Summary:  What I recommended in Sept 2008.  What the government did.  Results, and how the stimulus has been poorly described to the public.  Where we’re going.  First in a two part series.

Contents

  1. Recap and introduction
  2. Results
  3. What comes next?
  4. Other posts about solutions
  5. Afterward and contact information

(1)  Recap and introduction

After a year of writing warnings, in September 2008 I proposed a package of solutions for the cataclysm about to occur:

  1. A solution to our financial crisis – summary
  2. Stabilize the financial system – Guarantee and lending to banks (nationalize insolvent ones); loans to large and small businesses
  3. Stabilize the economy – fiscal and monetary stimulus
  4. Arrange long-term financing for steps #1 and #2 with our foreign creditors — long-term cures to global imbalances

 The government waited too long to stabilize the financial system, acting only after the bankruptcy of Lehman Brothers in September 2008, and months later to help large corporations — and never helping small businesses (one cause of the jobless recovery).

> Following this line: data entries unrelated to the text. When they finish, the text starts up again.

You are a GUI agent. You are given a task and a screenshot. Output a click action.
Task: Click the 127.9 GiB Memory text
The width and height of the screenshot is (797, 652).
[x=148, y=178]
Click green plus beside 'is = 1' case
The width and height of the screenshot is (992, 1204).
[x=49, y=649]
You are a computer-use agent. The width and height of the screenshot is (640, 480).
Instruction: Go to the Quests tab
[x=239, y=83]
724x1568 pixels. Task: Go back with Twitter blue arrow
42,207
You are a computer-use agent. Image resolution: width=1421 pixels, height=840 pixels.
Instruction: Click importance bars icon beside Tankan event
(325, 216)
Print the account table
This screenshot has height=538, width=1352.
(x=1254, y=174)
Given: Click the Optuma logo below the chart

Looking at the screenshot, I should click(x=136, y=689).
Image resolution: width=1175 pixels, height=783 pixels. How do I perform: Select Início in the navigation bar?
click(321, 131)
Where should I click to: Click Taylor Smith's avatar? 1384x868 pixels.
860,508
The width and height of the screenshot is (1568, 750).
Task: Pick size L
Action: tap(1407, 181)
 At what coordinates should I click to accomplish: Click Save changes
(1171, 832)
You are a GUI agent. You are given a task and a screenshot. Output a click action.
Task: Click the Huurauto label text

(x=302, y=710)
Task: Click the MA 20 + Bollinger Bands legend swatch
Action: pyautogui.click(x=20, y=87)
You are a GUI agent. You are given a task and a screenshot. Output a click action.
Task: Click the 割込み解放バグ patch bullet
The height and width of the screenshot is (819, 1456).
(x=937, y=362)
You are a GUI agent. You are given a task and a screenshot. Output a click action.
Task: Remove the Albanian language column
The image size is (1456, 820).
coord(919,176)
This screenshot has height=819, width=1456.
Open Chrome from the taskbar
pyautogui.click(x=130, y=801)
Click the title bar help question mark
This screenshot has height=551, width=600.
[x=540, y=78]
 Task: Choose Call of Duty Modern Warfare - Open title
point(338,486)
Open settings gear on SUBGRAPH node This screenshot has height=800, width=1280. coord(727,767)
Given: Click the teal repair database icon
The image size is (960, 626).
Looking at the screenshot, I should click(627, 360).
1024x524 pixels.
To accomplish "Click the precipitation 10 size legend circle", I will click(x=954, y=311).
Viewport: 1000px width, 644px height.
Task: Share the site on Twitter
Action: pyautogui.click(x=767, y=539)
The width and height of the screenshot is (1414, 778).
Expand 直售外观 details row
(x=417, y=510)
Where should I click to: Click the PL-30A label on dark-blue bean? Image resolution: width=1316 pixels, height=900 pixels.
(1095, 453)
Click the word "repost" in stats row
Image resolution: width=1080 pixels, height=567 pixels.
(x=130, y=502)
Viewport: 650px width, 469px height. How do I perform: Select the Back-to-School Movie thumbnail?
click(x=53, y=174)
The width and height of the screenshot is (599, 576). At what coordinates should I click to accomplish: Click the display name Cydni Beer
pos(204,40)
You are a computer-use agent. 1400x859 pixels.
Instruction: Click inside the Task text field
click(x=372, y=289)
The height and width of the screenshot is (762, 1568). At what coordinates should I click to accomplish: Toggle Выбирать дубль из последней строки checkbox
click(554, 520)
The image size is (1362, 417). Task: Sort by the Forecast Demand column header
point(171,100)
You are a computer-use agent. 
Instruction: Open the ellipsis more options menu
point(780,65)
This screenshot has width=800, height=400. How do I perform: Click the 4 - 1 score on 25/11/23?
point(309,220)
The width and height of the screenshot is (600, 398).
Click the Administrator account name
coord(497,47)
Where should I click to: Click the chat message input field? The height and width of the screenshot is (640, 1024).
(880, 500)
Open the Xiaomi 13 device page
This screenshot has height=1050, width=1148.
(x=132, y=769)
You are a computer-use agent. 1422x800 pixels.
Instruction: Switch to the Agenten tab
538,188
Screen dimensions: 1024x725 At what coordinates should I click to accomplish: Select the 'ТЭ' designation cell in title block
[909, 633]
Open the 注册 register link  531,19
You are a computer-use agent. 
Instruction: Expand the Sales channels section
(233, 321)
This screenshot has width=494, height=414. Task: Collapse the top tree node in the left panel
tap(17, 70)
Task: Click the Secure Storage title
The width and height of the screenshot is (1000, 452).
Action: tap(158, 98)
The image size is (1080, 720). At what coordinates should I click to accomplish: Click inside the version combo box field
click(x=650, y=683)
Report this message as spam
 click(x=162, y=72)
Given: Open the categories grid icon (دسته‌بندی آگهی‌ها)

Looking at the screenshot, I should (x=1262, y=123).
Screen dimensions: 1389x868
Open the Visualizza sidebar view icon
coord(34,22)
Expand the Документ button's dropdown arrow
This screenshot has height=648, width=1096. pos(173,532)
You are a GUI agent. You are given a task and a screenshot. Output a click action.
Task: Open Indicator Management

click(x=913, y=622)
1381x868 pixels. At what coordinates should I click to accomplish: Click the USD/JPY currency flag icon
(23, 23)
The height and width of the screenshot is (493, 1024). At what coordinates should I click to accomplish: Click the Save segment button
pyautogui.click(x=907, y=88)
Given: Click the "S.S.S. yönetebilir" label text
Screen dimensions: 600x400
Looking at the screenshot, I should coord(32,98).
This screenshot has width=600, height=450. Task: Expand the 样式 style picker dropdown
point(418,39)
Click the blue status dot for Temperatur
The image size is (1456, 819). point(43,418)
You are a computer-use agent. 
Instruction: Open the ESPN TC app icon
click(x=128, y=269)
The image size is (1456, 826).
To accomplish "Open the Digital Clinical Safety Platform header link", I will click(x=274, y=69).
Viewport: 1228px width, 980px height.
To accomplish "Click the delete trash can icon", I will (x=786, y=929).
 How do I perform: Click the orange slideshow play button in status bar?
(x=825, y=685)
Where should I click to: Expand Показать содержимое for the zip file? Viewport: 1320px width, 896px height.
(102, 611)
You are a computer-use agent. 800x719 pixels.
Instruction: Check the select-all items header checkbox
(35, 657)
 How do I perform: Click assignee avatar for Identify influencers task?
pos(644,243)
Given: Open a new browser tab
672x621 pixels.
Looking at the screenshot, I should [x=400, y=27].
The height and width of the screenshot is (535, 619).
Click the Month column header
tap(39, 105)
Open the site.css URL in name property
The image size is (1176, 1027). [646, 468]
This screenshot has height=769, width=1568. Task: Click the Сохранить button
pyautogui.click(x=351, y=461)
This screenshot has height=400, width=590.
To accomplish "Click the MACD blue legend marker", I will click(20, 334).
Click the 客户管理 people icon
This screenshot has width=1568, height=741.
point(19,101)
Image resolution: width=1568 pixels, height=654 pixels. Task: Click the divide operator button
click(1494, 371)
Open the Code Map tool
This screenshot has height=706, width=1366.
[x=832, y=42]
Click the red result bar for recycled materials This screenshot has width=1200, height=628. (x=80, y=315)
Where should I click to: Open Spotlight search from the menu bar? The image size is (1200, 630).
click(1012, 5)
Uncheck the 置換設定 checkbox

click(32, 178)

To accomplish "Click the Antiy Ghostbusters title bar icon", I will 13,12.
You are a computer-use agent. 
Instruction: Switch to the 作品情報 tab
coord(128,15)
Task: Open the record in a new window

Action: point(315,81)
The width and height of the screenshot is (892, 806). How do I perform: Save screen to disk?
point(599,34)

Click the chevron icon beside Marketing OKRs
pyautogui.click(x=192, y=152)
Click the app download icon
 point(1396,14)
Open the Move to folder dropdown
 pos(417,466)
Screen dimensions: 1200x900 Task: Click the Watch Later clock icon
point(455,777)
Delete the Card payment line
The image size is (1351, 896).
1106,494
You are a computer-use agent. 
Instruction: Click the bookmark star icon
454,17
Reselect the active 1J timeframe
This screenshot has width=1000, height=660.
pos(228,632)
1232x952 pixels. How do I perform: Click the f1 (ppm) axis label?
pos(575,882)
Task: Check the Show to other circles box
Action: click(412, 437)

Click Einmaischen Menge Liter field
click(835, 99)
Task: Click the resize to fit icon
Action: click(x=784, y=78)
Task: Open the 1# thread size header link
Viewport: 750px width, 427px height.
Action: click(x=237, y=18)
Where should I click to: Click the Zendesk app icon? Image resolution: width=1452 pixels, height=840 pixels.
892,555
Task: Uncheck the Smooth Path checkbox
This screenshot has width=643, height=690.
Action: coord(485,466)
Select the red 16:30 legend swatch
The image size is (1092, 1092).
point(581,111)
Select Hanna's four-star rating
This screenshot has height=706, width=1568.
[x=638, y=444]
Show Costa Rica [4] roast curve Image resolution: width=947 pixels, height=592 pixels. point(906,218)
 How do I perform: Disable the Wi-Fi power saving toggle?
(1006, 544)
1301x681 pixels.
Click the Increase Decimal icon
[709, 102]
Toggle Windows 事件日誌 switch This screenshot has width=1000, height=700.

Although the Fed quickly applied monetary stimulus, the government waited far too long to apply large-scale fiscal stimulus — doing so only in February 2009 – and then on too-small a scale, in an ineffective manner.

These measures stabilized the economy after a drop in economic activity broadly similar to that of 1929-30, averting a depression.  But economists have misrepresented these measures to the public.  These measures do not ”stimulate” the economy, they stabilize it.  They are first aid, not a cure. First aid in the sense of stopping the bleeding and muting the pain — buying time for treatment (for more on this see Government economic stimulus is financial heroin).  But at a cost in added government debt.

Sidenote:  faux economics says that there are immediate or short-term costs to the debt, which is nonsense.  But the debt is a burden, hence the need for the spending to be some combination of…

  • effective in terms of humanitarian benefit and spurring economic activity (e.g.,  food stamps and unemployment insurance)
  • generating long-term benefits, such as useful infrastructure (parks, sewage treatment plants, power/transporation/communication systems).

(2)  Results

After first aid comes a bounce in economic activity, largely due to inventory restocking (after panic-driven liquidations) and restored confidence.  It is not “artificial”, nor does it signal recovery.  The great recession has different causes than the shorter and milder business cycle downturns since WWII, driven by inventory cycles and the Fed’s efforts to control inflation.  See the posts listed at the end for more about this.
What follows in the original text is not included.